Derek Richards, Centre for Evidence Based Dentistry, Oxford UK

The short summaries in this digest are all taken from the Cochrane Library. Access to the Cochrane Library is free of charge in the UK and a number of other countries. Special schemes provide free access in Latin America and the Caribbean and in low-income countries (for details, see www3.interscience.wiley.com/cgi-bin/mrwhome/106568753/HOME).

Emdogain in the treatment of intrabony defects

Esposito M, Grusovin MG, Coulthard P, Worthington HV.

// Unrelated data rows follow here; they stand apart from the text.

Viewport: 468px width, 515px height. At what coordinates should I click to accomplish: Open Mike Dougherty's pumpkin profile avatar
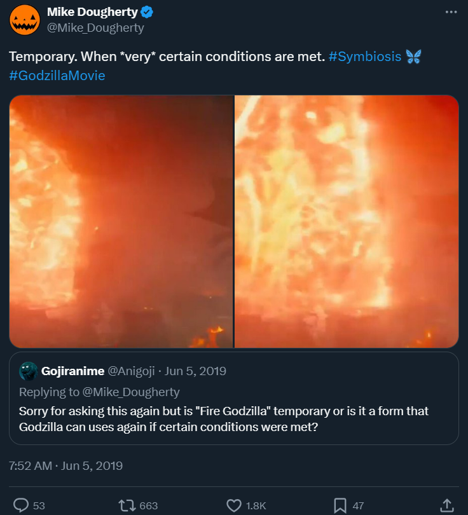(x=25, y=19)
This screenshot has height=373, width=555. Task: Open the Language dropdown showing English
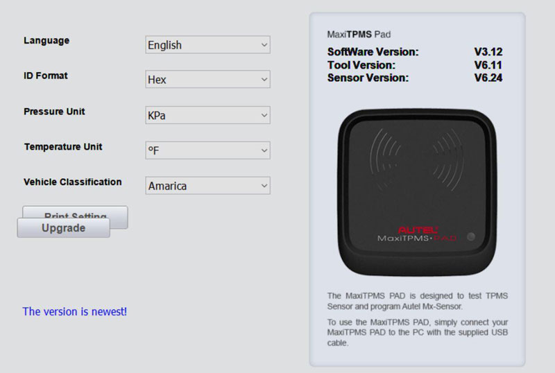point(207,45)
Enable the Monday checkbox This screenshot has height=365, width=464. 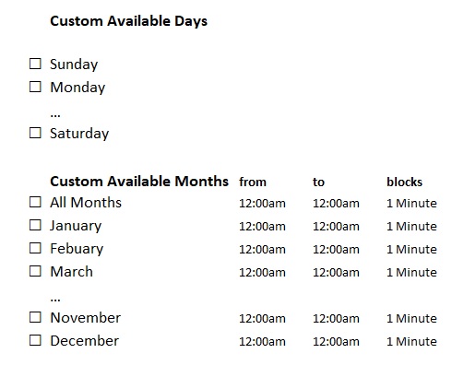[35, 87]
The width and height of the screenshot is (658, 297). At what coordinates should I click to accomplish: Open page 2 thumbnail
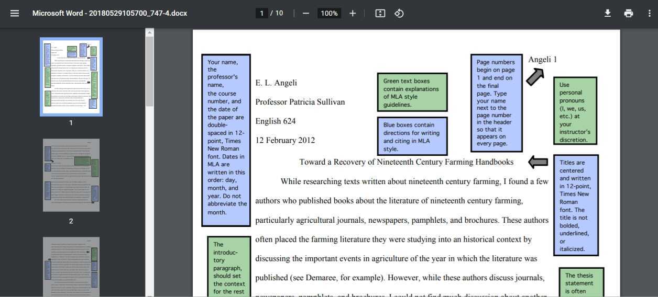[71, 175]
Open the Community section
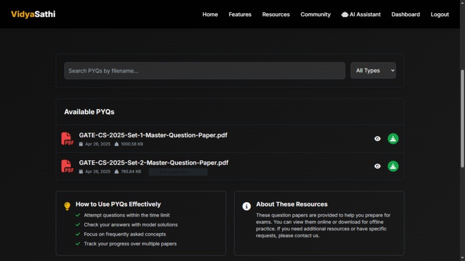This screenshot has width=465, height=261. (x=316, y=14)
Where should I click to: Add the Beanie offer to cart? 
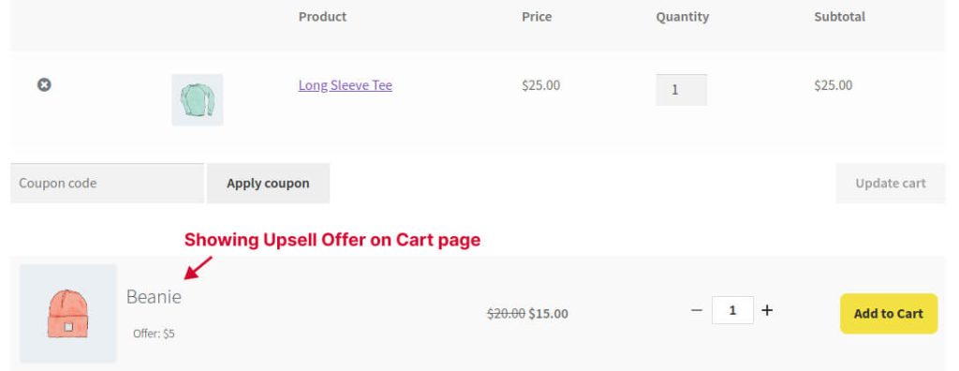click(x=889, y=314)
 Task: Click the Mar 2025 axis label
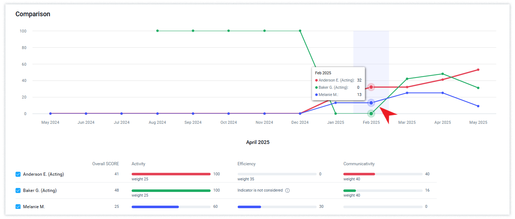tap(407, 122)
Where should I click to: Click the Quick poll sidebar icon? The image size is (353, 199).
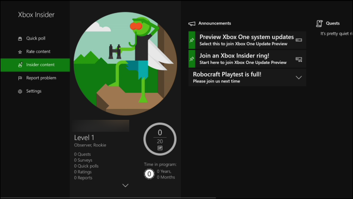[20, 38]
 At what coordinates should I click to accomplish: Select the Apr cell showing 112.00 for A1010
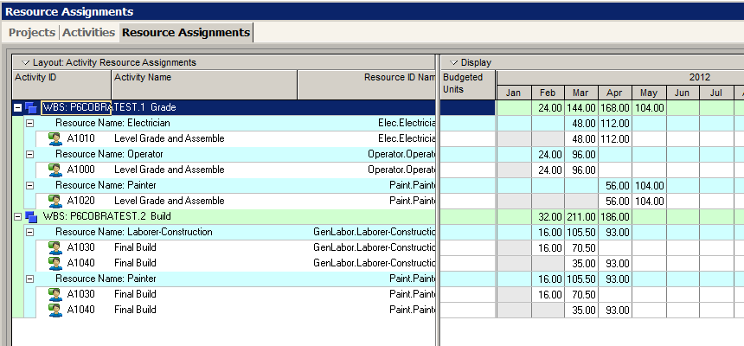point(615,139)
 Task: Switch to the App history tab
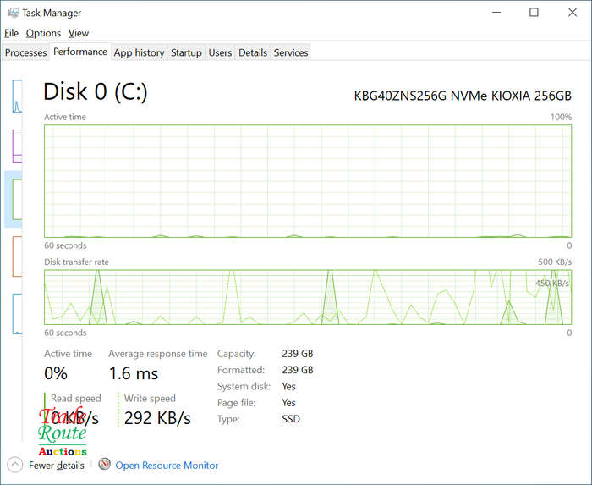[139, 52]
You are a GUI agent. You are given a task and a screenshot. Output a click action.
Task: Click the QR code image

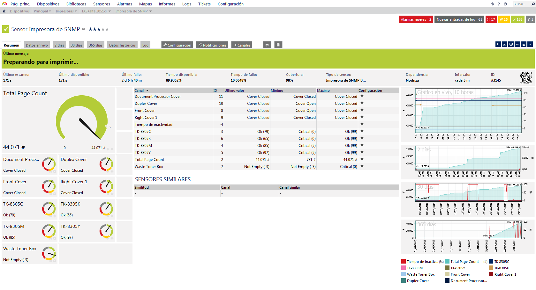(x=525, y=77)
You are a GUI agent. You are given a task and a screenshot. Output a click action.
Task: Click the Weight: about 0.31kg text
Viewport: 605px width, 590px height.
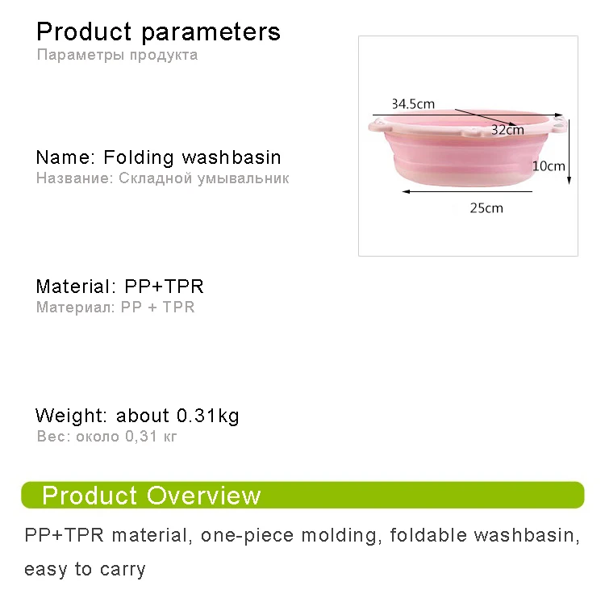click(137, 416)
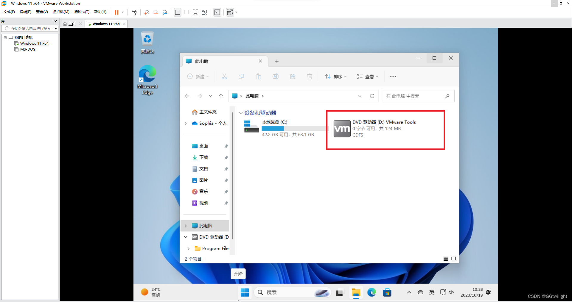Send Ctrl+Alt+Del to the guest
The image size is (572, 302).
134,12
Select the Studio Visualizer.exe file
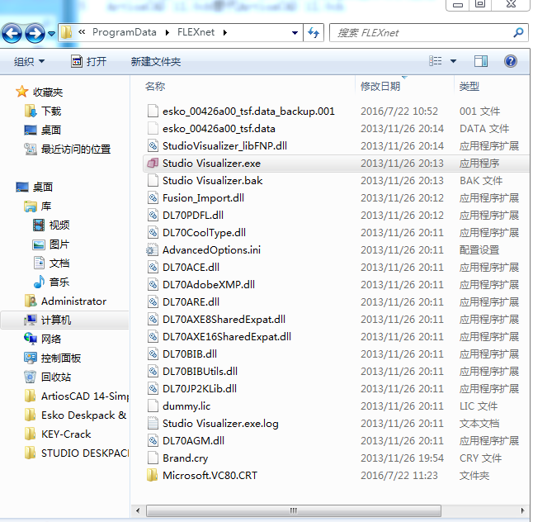The width and height of the screenshot is (533, 522). [x=211, y=164]
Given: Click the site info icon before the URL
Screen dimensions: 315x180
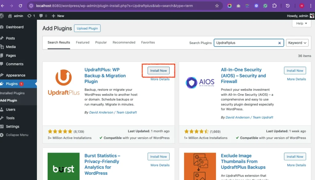Looking at the screenshot, I should 31,5.
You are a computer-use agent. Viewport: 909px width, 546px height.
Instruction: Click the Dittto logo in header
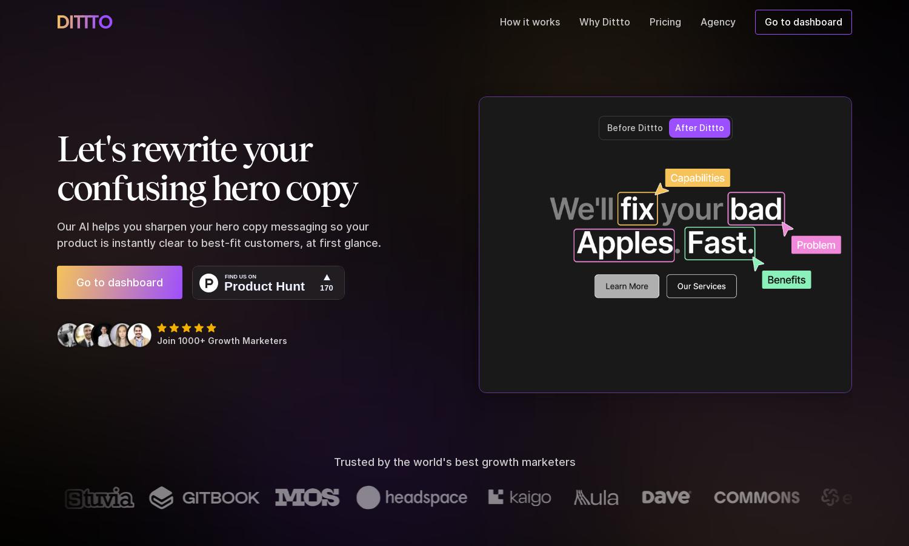[85, 22]
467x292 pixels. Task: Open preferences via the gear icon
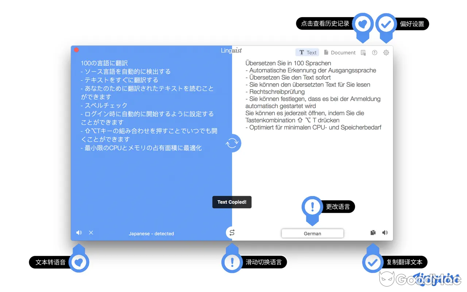[386, 53]
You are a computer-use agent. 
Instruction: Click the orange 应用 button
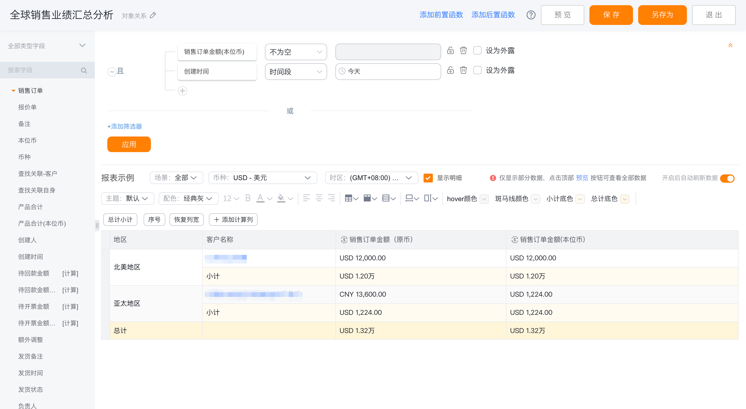click(x=129, y=144)
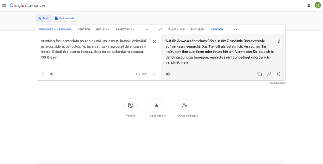Open the main hamburger menu
This screenshot has width=323, height=164.
(5, 5)
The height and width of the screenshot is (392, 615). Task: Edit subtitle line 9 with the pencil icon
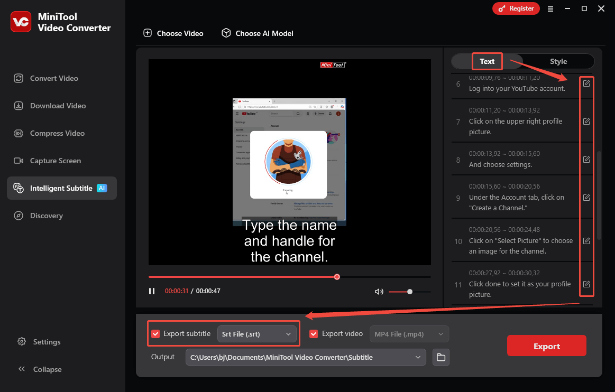click(586, 197)
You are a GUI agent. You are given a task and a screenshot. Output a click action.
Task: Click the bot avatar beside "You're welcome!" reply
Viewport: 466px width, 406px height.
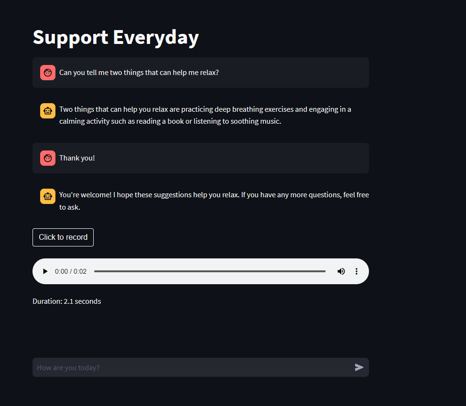click(x=48, y=196)
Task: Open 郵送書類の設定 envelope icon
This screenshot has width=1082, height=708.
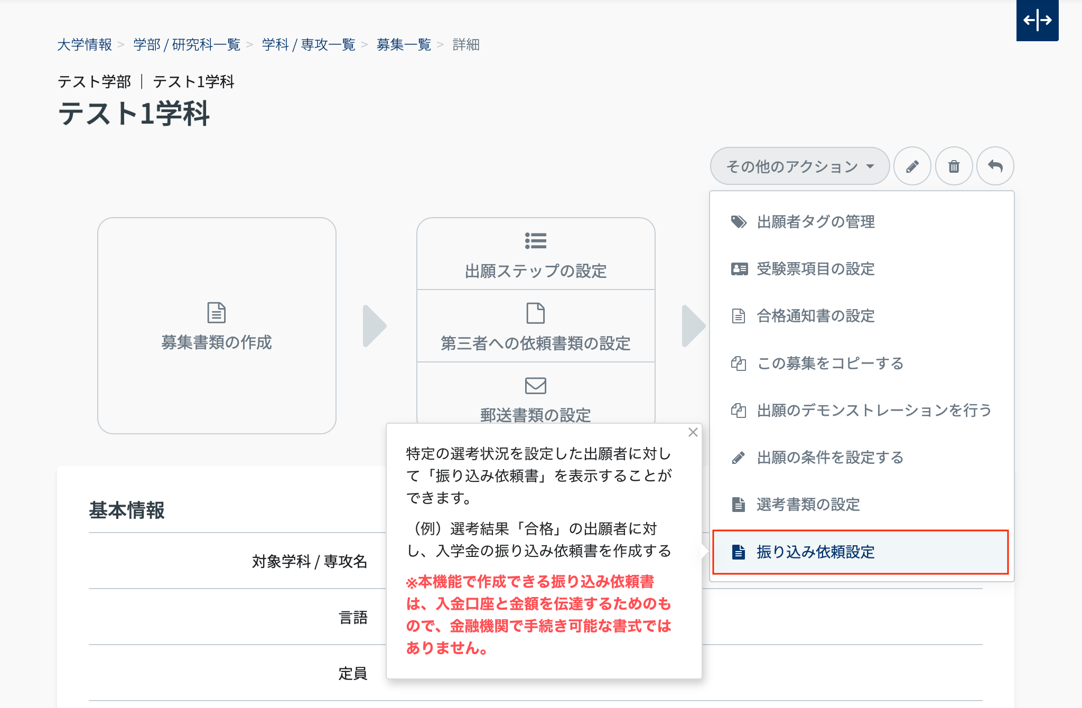Action: tap(536, 386)
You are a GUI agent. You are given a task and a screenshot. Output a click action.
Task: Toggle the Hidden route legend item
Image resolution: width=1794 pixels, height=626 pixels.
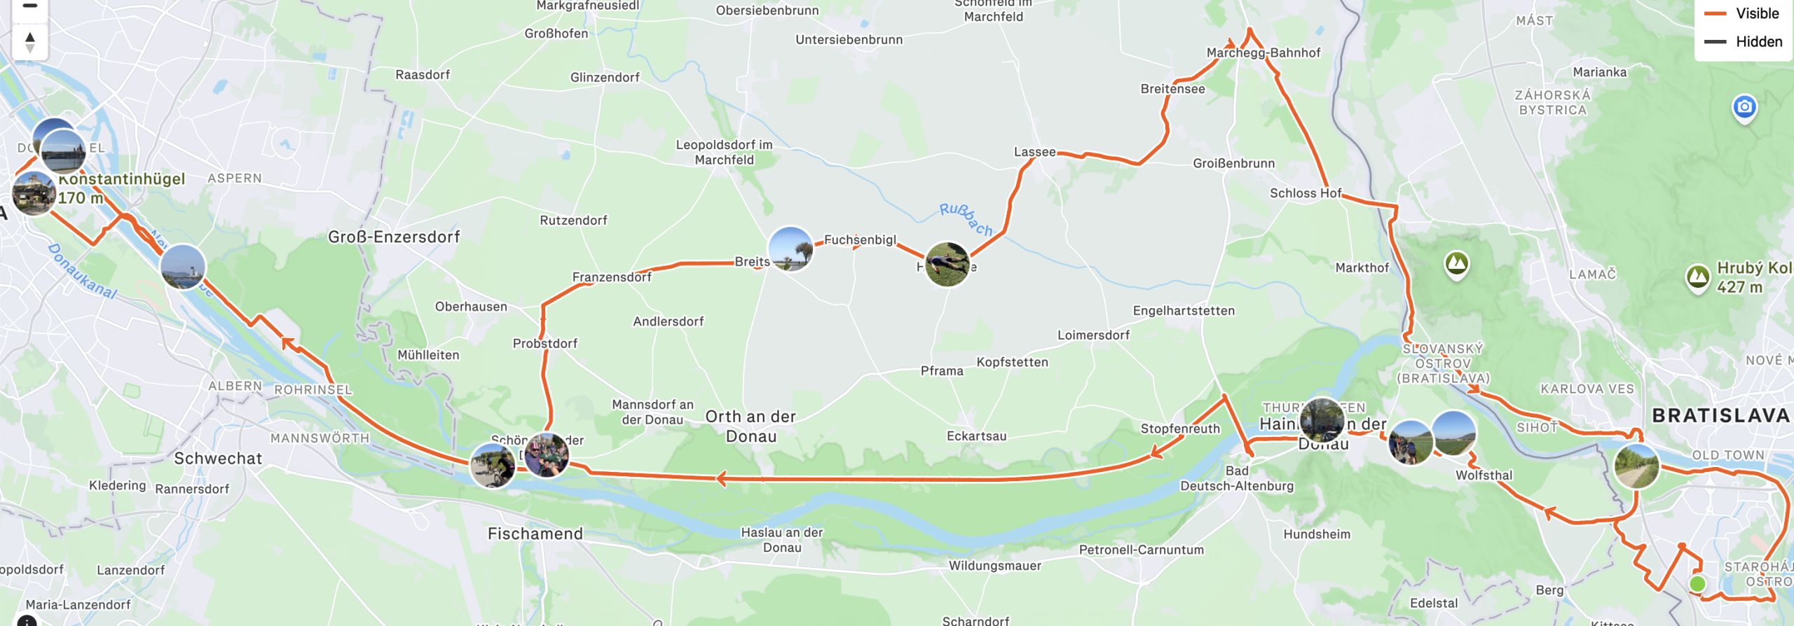(x=1743, y=41)
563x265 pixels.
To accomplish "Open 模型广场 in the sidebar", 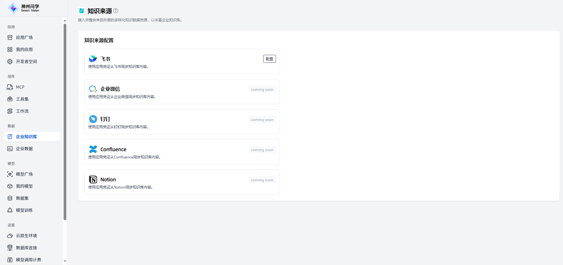I will (24, 174).
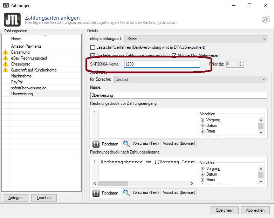Click the warning icon next to Gutschrift auf Kundenkonto

coord(5,70)
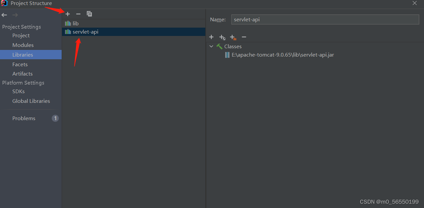Open the Artifacts settings page
The image size is (424, 208).
point(22,74)
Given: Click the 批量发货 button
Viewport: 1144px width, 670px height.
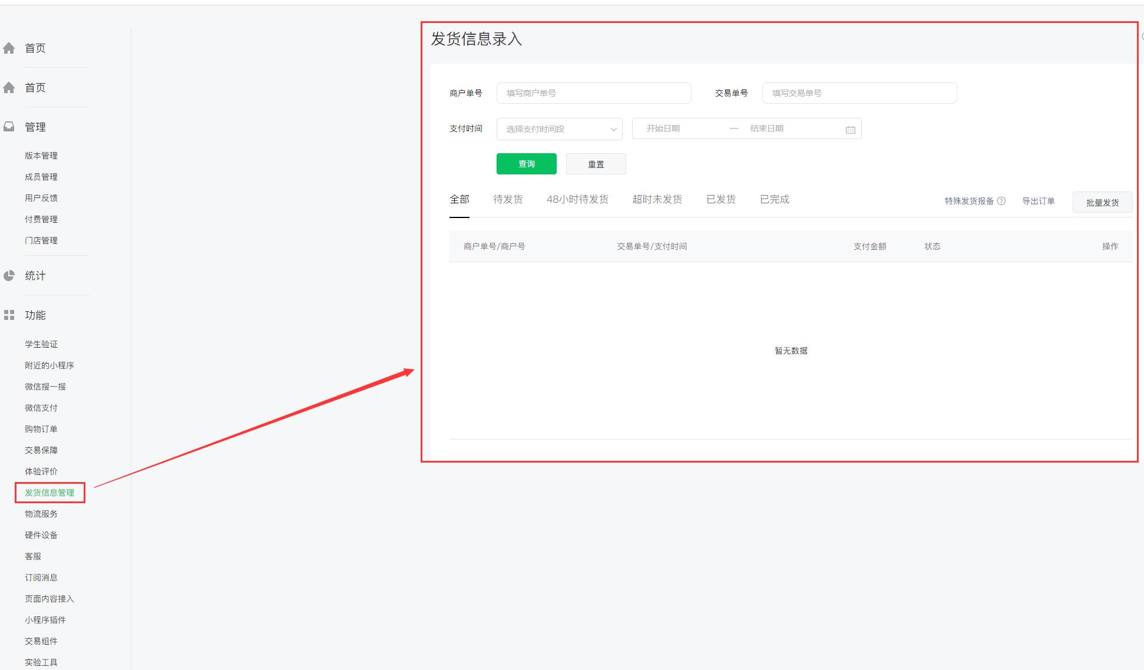Looking at the screenshot, I should click(1102, 202).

Enamel matrix derivative (Emdogain®) for periodontal tissue regeneration in intrabony defects. Cochrane Database of Systematic Reviews 2005; issue 4

This update to the Cochrane Review on enamel matrix derivative (EMD; Emdogain®, Biora Malmö, Sweden) for periodontal tissue regeneration in intrabony defects was published in the Cochrane database at the end of last year. It updates the review we considered in this journal in 2003.1

At that time the reviewers found that EMD was able to significantly improve probing attachment level (PAL) levels (1.3 mm) and probing pocket depth (PPD) reduction (1 mm) compared with flap surgery, but the results may not have a great clinical impact since it has not been shown that more periodontally compromised teeth could be saved. They also found no evidence of clinically important differences between guided tissue regeneration (GTR) and EMD.

The updated review included a meta-analysis of eight studies and again showed that EMD-treated sites displayed statistically significant PAL improvements (mean difference, 1.2 mm; 95% confidence interval, 0.7–1.7) and PPD reduction (0.8 mm; 95% confidence interval, 0.5–1.0) when compared with placebo or control-treated sites, although a high degree of heterogeneity was found. This would mean that six patients would need to be treated to have one patient gaining 2 mm or more PAL over the control group, based on a prevalence in the control group of 35%.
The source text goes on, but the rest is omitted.